Child molestation is a very serious sex crime that can expose a defendant to extended jail time and a lifetime of stigma. The Department of Justice defines child molestation as contacts or interactions such as inappropriate physical contact between a child and adult where the child is used for the sexual stimulation of the perpetrator. Allegations of child molestation are taken very seriously by law enforcement, but they must also be treated carefully, since the justice system must aim to balance the protection of children with the vindication of those who are wrongly accused.

Understanding Child Molestation Charges

Child molestation refers to a wide variety of activities perpetrated against children by adults that have sexual undertones. While sexual activity clearly falls within the scope of child molestation, the crime also applies to other forms of inappropriate touching, including non-penetrating contact, exposure of a minor to pornography, or convincing a minor to view sexual acts. When the minor is the instrument of the perpetrator for purposes of sexual gratification or stimulation, the actions may rise to the level of molestation.

Allegations of child molestation may be reported by the child, or they may arise in a mandatory reporting context. In many states, certain professionals are legally obligated to report suspicions of child molestation to law enforcement. These include social workers, teachers, clergy, and medical professionals, amongst others. Suspicions of child molestation may arise when a child reports abuse or when the child exhibits symptoms suggesting abuse, such as increased emotional outbursts, physical bruises, or a significant change in personality. Mandatory reporting is required even when an eventual investigation determines that the allegations or suspicions are unfounded.

Defending Against Child Molestation Allegations

Although it is our obligation as a society to take child molestation charges very seriously, false reporting of child molestation is more common than many people realize. In the context of family disputes, contentious custody battles, and emotional or psychological disorders among children, false allegations of molestation by a child can occur. In this context, the best defense is to establish the falsity of the charges. This is easiest to do if a defendant can show that he or she could not have committed the alleged molestation, such as by showing that he or she was not alone with the child at the time alleged. Alternatively, the defendant may attempt to show that the child has a motive to bring false charges or has a history of doing so. However, attacking the character of a child can be a risky endeavor, since this approach can come across as too aggressive.

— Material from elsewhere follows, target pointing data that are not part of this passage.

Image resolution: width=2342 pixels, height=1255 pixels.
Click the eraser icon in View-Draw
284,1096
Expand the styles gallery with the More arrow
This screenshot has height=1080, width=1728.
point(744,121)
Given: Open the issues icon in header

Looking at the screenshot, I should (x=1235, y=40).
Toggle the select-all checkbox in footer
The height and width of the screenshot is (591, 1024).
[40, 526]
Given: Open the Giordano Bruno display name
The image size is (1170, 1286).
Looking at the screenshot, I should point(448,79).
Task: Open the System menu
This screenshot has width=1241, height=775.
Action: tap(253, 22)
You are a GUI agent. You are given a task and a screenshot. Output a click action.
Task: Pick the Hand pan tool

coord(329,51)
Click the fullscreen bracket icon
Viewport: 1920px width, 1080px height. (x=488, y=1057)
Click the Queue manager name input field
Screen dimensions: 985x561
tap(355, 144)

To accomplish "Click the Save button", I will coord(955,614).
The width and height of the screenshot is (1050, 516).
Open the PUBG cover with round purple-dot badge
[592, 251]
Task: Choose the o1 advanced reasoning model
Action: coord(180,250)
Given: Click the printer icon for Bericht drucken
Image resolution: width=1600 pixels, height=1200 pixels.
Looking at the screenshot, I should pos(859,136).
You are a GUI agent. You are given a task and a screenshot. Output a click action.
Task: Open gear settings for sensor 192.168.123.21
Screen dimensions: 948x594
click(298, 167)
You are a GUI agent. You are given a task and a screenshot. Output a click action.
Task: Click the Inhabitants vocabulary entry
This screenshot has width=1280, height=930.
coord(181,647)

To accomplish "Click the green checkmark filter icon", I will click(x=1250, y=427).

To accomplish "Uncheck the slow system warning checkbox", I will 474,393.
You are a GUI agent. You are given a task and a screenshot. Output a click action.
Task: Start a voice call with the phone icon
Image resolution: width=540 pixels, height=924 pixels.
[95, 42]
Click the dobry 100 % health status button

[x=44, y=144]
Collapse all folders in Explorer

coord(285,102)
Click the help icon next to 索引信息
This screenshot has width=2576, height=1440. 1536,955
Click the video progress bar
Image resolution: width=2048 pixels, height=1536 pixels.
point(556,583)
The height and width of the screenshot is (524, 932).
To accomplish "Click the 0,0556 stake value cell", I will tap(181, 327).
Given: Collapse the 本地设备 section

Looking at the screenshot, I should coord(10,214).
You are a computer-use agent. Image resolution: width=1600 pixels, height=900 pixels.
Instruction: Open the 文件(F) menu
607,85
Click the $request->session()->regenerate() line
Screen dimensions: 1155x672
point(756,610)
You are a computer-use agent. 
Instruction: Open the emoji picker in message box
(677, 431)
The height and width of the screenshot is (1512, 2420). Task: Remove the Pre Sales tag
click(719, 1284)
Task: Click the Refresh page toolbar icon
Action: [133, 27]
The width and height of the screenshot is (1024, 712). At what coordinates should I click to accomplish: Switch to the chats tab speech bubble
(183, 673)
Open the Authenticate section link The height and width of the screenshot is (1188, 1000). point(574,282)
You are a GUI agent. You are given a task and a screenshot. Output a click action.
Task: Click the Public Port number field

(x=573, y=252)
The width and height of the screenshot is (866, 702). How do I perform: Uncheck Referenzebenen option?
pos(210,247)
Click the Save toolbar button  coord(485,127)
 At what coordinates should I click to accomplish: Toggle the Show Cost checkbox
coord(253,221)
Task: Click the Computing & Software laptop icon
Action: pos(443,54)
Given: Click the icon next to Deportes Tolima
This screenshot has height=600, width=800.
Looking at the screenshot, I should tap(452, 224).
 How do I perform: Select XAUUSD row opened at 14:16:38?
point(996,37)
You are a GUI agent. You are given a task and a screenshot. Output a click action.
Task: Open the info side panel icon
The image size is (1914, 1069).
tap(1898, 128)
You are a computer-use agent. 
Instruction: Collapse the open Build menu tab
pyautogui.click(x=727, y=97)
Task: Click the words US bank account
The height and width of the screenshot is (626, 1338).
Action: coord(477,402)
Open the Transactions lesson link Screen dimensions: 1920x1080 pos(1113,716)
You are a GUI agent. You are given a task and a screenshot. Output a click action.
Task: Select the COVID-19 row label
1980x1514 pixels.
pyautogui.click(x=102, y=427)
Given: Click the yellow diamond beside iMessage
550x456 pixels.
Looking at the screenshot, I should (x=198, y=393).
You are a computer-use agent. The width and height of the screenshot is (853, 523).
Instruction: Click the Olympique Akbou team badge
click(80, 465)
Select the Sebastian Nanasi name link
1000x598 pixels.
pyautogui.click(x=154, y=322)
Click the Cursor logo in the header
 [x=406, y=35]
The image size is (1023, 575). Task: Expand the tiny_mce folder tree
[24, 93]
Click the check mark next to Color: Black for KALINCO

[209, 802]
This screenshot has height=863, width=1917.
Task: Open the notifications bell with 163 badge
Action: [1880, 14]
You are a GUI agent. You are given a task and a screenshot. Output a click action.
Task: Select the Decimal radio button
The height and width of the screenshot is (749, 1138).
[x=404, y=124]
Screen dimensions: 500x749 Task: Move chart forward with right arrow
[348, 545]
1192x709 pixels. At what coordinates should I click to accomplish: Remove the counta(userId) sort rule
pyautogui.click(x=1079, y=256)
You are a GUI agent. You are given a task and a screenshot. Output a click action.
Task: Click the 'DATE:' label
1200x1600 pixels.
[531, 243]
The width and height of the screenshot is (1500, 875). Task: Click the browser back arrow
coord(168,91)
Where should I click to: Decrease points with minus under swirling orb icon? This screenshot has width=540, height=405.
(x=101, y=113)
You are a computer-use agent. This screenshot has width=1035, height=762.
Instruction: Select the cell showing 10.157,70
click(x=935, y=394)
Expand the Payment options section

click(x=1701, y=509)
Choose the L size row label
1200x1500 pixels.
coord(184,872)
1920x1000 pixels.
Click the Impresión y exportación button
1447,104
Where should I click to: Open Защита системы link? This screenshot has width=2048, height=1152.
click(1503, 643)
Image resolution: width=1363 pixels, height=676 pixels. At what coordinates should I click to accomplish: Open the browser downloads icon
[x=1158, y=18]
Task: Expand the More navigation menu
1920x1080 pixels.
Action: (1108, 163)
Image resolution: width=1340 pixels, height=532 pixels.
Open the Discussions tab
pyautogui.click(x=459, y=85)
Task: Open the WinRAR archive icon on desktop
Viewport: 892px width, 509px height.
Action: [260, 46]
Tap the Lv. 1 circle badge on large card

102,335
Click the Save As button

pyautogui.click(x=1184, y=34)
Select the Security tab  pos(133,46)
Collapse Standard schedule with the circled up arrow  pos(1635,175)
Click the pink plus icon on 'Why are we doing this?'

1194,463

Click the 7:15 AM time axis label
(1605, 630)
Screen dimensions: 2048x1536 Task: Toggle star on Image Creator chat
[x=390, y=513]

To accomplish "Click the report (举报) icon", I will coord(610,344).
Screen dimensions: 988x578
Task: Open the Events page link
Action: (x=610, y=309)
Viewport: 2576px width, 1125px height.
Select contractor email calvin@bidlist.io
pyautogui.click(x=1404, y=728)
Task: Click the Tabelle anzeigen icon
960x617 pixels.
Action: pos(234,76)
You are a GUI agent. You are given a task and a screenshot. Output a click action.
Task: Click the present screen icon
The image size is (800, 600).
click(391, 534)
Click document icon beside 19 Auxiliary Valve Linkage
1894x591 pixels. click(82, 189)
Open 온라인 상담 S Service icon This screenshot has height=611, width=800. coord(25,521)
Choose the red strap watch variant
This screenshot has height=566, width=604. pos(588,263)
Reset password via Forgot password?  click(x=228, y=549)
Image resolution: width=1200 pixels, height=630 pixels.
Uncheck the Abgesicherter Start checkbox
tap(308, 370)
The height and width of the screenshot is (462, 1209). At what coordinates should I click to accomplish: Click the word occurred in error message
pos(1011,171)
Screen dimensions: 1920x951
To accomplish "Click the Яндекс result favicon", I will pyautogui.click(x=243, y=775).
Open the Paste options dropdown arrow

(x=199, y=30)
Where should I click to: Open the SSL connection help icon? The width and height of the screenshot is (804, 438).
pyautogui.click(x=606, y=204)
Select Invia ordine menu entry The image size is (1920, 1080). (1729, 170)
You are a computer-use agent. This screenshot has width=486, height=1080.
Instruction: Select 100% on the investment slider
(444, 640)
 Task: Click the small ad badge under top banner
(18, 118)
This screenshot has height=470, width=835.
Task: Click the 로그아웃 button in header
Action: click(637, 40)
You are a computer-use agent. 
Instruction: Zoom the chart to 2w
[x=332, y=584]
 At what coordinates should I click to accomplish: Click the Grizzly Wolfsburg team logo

Alternatively, if you have been accused of child molestation and believe that criminal acts have occurred against the victim, but you did not commit them, another possible defense is to establish who the real perpetrator was. Due to the emotionally traumatic nature of child molestation, children may have altered or repressed memories about their experiences that prevent them from accurately remembering what has occurred. With the help of a trained psychologist and expert witnesses, a defendant may be able to shed light on the true perpetrator to a crime, or at least establish enough doubt about his or her own guilt that a prosecutor cannot show beyond a reasonable doubt that the defendant committed the crime.